Dünkü hostelde olduğu kadar olmasa da yine güzel ve sakin
bir kahvaltı yaptım.Zira tur saat 10:00 da başlıyordu.Tur acentesinin önünde yine
ben birinci olarak kaleye mum diktim.Daha sonra birkaç kişi daha geldi ve
toplam 15 kişi bir minibüse doluşarak yola çıktık.Punta Arenas’ın 50 km.

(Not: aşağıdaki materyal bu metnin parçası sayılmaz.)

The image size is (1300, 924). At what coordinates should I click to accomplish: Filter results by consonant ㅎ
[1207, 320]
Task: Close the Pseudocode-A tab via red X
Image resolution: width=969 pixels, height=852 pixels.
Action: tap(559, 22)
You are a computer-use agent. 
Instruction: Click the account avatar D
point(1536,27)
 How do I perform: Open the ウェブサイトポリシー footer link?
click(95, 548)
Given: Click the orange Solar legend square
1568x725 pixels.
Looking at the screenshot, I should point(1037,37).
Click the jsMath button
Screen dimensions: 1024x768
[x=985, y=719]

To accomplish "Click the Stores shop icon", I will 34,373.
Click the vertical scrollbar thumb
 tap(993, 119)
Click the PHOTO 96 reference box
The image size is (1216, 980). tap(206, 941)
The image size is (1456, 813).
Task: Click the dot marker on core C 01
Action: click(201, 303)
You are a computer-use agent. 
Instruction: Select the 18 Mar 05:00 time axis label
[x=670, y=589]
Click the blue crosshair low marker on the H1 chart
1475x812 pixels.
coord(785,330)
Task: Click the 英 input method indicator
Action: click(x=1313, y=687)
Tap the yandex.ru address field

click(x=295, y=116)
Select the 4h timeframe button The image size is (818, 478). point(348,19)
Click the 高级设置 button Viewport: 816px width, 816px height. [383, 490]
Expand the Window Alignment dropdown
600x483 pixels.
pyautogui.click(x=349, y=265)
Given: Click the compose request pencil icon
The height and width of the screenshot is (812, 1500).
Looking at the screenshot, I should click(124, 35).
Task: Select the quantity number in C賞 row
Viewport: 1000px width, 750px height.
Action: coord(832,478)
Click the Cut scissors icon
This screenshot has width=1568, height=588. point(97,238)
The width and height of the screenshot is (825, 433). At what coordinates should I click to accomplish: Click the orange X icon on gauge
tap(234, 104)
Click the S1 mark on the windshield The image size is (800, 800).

kuzeyinde Seno Otway Penguineria diye
bir yere gittik.Yolun yarısı asfalt, yarısı toprak olduğu için yolculuk 1.5
saat sürdü.Buranın özelliği artık anakarada penguen görülebilecek tek yer
olmasından ileri geliyor.Buradan gayrı
penguenleri ancak adalarda görebiliyorsunuz.Bir de tabii Macellan
Penguenleri olması.Brezilya’nın oradaki adalardan ve Folkland Adası’ndan
geliyorlarmış.Deniz kıyısında bir milli parka geldik ve tabii giriş
ücretlerimizi ödedik.Yine müthiş bir rüzgara karşı yürümek zorunda kaldım.Toplam
1 saate gezilebilecek ahşaptan yürüyüş yolu yapmışlar.Yolun bazı kesimlerinde
seyir noktaları vardı.Öncelikle plaja giden yoldan ilerledim ve ilk olarak
denize ulaşmaya çalışan bir grup penguenle karşılaştım.Badi badi yürüyerek
denize avlanmaya gidiyorlardı.Bazılarının yanında ufak yavruları da
bulunuyordu.Plajın orada ki seyir yerinde ise yüzlerce pengueni kıyıda
güneşlenirken ve denize girip çıkarken fotoğrafladım.Kıyıdan 100-200 m. içeride
çalılar arasında yuvalarından çıkarak beslenmek için denize yürüyorlardı.Ama
onların da hep aynı yoldan gidip geldikleri bir yürüyüş parkurları vardı.Gezi
parkuru daha sonra içerilere giriyor ve onların yuvalarına kadar
ilerliyordu.Melekler yine bana yardım etti ve herkes kıyıda oyalanırken, ben
parkurdan içeri doğru yürüyordum ki 2 tane penguen yolumu kesti.Nerdeyse burun
buruna geldik denebilir.Ben tabii şok bir halde kıpırdamadan onların fotoğraflarını
çektim.Onlarda benden hiç korkmadan, sanki beni görmemişler gibi yollarına
devam ettiler.Aramızda 25-30cm. ya var, ya yoktu.Artık ben bu turda göreceğimi
görmüştüm.O kısacık karşılaşma bile bana yetti.Zaten 1 saat vaktimiz vardı ve
hava çok rüzgarlı olduğu için parkuru tamamlayıp minibüse döndüm.Ancak yolda
çok merak ettiğim Calafate meyvesinin yetiştiği çalılara rastladım.Bir tabela
ile Calafate ve Latince adını yazmışlar.Tabii fotoğrafını çektim.Saat 13:00
gibi aynı yoldan tekrar kasabaya döndük.Merkez meydanda minibüsten indim ve
karnım acıktığı için yine dünkü yere giderek bu sefer patates salatası ve
mısırlı bir tabak salatayı afiyetle yedim.Karnım doyunca 15dk. yürüme
mesafesinde olan seyir tepesine çıkarak Punta Arenas’ı bir de yüksekten
gördüm.Meydanda ki kalabalık Japon turistlerin nedenini, oradan limana bakınca
anladım.Zira koca bir cruse gemisi limanda demirlemişti.Akşamüstü, yarın 12
saatlik bir otobüs yolculuğu yapacağım, o nedenle bir markete uğrayarak
alış-veriş yaptım ve hostele dönerek kendime onlardan yolluk hazırladım.Saat
21:00 de bugün hava nispeten durgun olduğu için sahile inerek gün batımında
biraz bulutların fotoğrafını çektim.Ancak burada güneş denizden değil,
kasabanın arkasından batıyor.Daha sonra tekrar hostele dönerek bir şeyler yedim
ve yarın ki Ushuaia yolculuğu için sırt çantamı hazırladım.Sabah 8:30 da Güney
Amerika kıtasının gidilebilecek en uç noktasına, Ushuaia’ya gidiyorum.Böylece
en kuzeyden, en güneye kıtayı aşmış olacağım.Ushuaia’dan öteyi, yani Antartika
kıtasını başka bir gezime bırakıyorum.Belli mi olur.